Shrinking liver cancer tumours in order to allow the patient to qualify for a liver transplant leads to excellent 10-year post-transplant outcomes, according to the findings of a new study published in JAMA Surgery. The results validate current US policies around transplant eligibility.
Selection of patients with hepatocellular carcinoma (HCC), the most common form of liver cancer, for transplant has been guided for more than two decades by standards known as the Milan criteria. The Milan criteria state that transplantation should be performed in those with a single tumour of 5cm or less in diameter or three tumours that are each 3cm or less in diameter, have no macrovascular invasion, and no metastasis. Over time, the rising incidence of HCC and mortality rates in the United States have led to refinements to the selection policy, shifting the focus to guidelines that also incorporate tumour biology, response to bridging therapies, and waiting times for patients within and beyond the Milan criteria.
One aspect of the current criteria is known as downstaging: the process of applying liver directed therapy to tumours too big for the Milan criteria with the hope of reducing them to the suggested size. Downstaging is now an option in selecting suitable liver transplant candidates with initial tumors that exceed the criteria. However, liver cancer can recur after transplantation, either within or outside the liver. The treatment options of patients who have recurrence post transplantation is limited and prognosis is poor.
In this cohort study, a retrospective multicentre analysis of prospectively collected data was conducted for 2645 adults who had undergone liver transplant for HCC at five centres between January 2001 and December 2015. The outcomes of 341 patients whose disease was downstaged to fit within the Milan criteria were compared with those in 2122 patients whose disease always fit within the criteria and 182 patients whose disease was not downstaged.
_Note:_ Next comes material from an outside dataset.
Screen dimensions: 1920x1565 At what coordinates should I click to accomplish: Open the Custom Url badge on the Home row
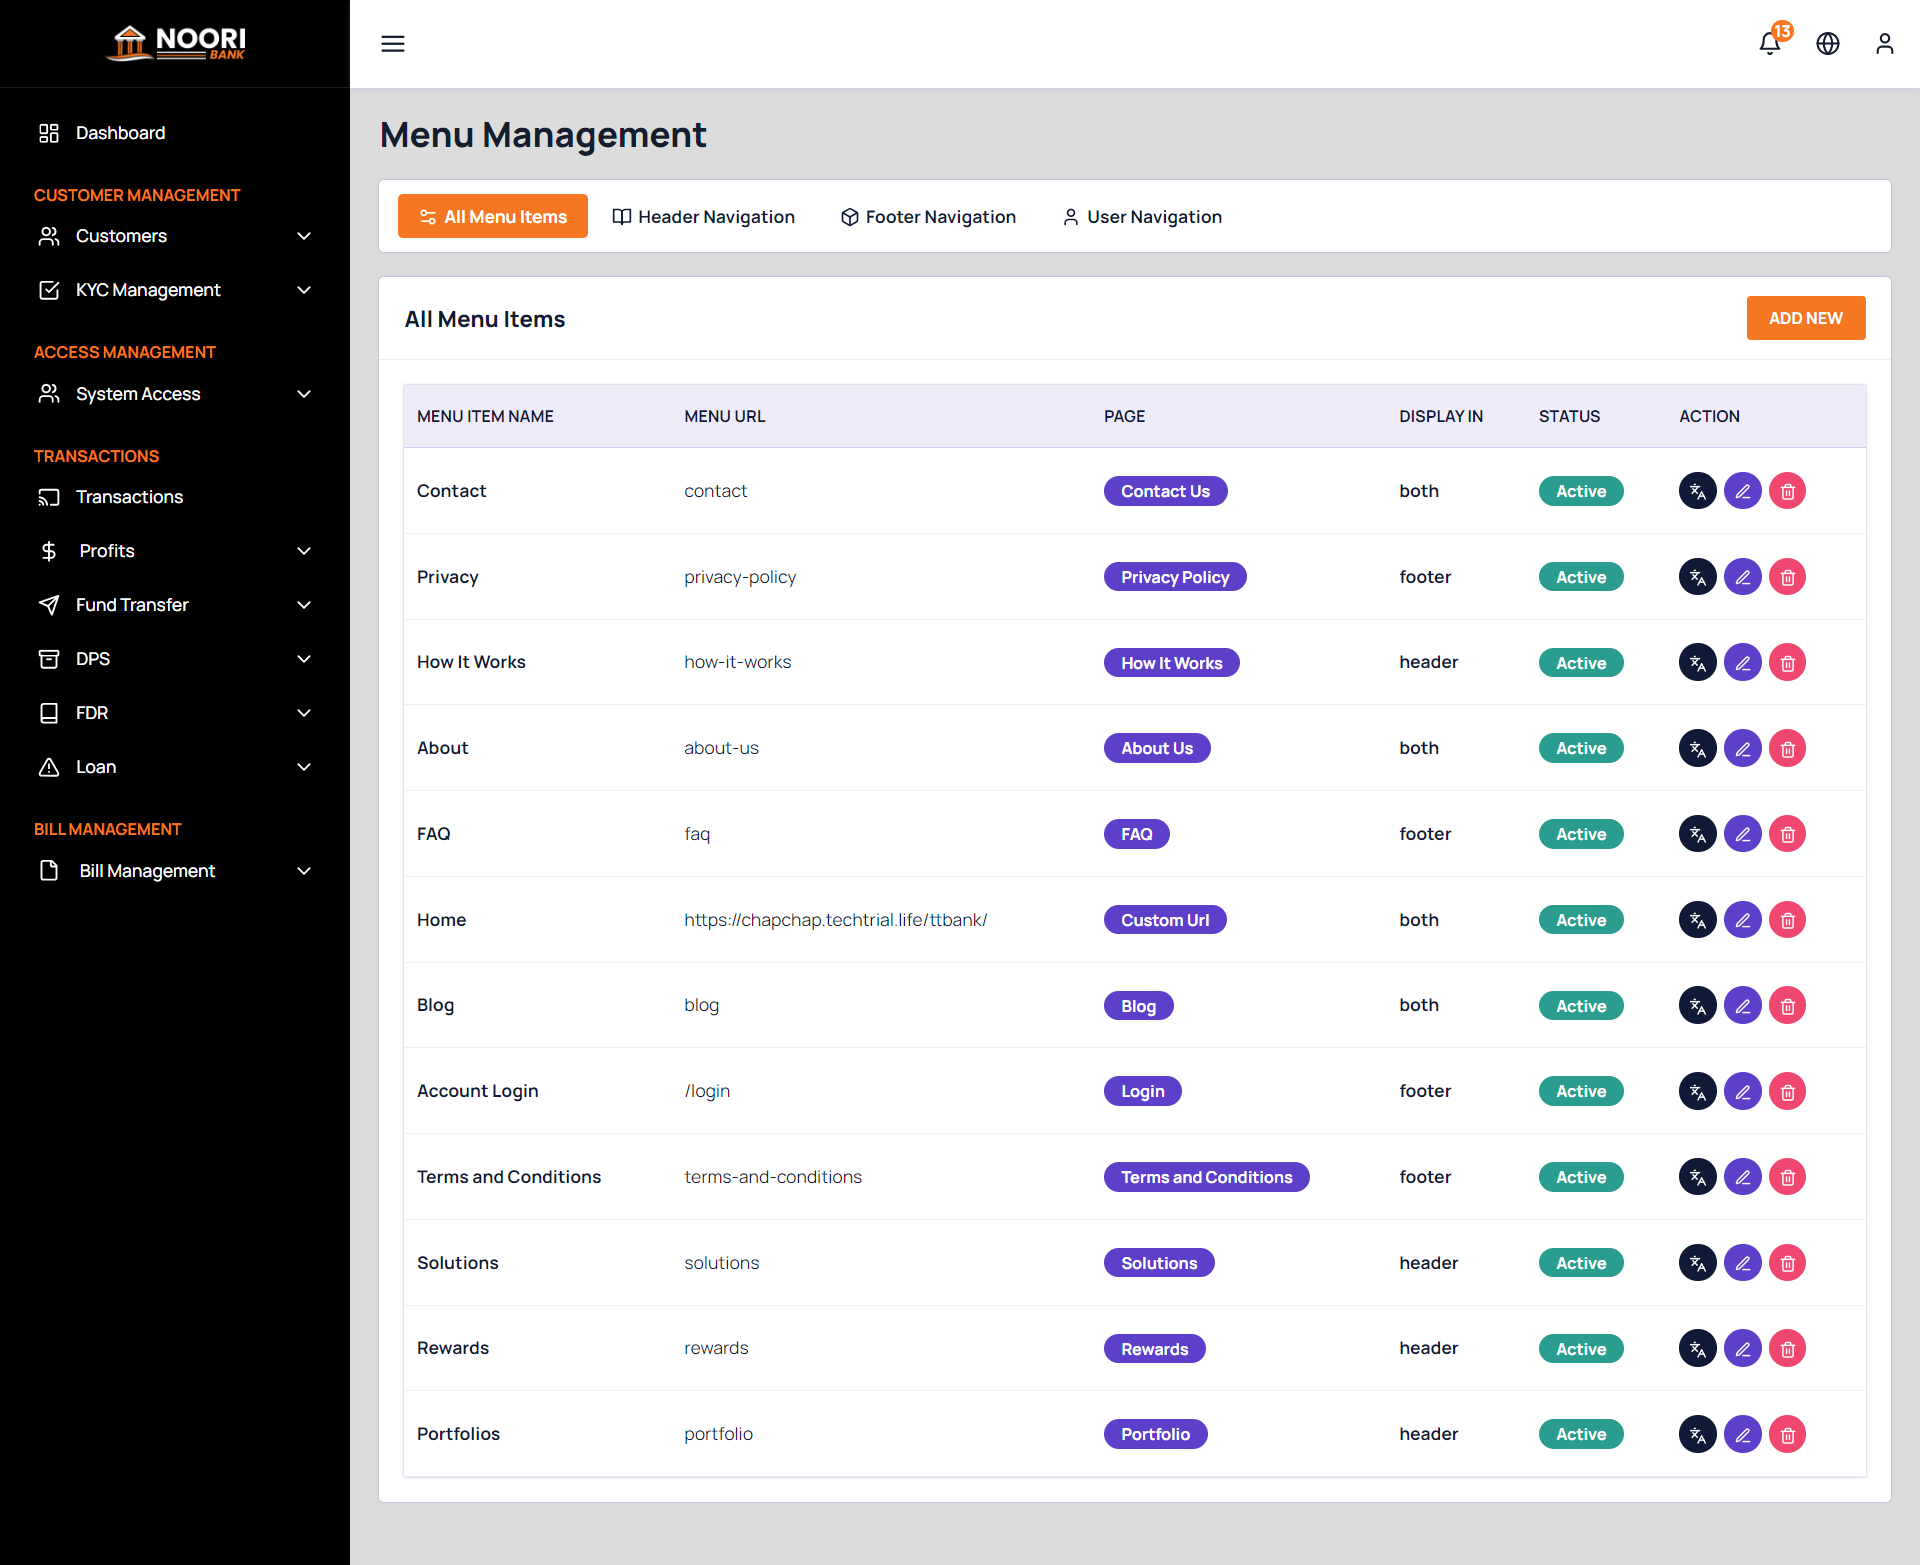tap(1164, 919)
The 10-year post-transplant survival and recurrence rates were, respectively, 52.1% and 20.6% among those whose disease was downstaged; 61.5% and 13.3% in those always within the criteria; and 43.3% and 41.1% in those whose disease was not downstaged.
“Our study validates national policy on downstaging prior to transplantation and shows the clear utility benefit for transplantation prioritisation decision-making,” said Parissa Tabrizian, MD, co-lead author on the study. “These results can increase the level of recommendations for the downstaging policy on a global basis. It also demonstrates that surgical management of HCC recurrence after transplantation is associated with improved survival in well-selected patients and should be pursued. The study also supports expanding the policy of downstaging applied to guidelines in Europe and Asia.”
“Our study represents a solid confirmation that HCC patients effectively downstaged to Milan criteria have an outstanding median survival of 10 years, thus providing the rationale to adopt this policy on a global basis,” said Josep Llovet, MD, PhD, co-lead author on the study. “With this study clinical practice guidelines of management of HCC can recommend our approach with an acceptable level of evidence.”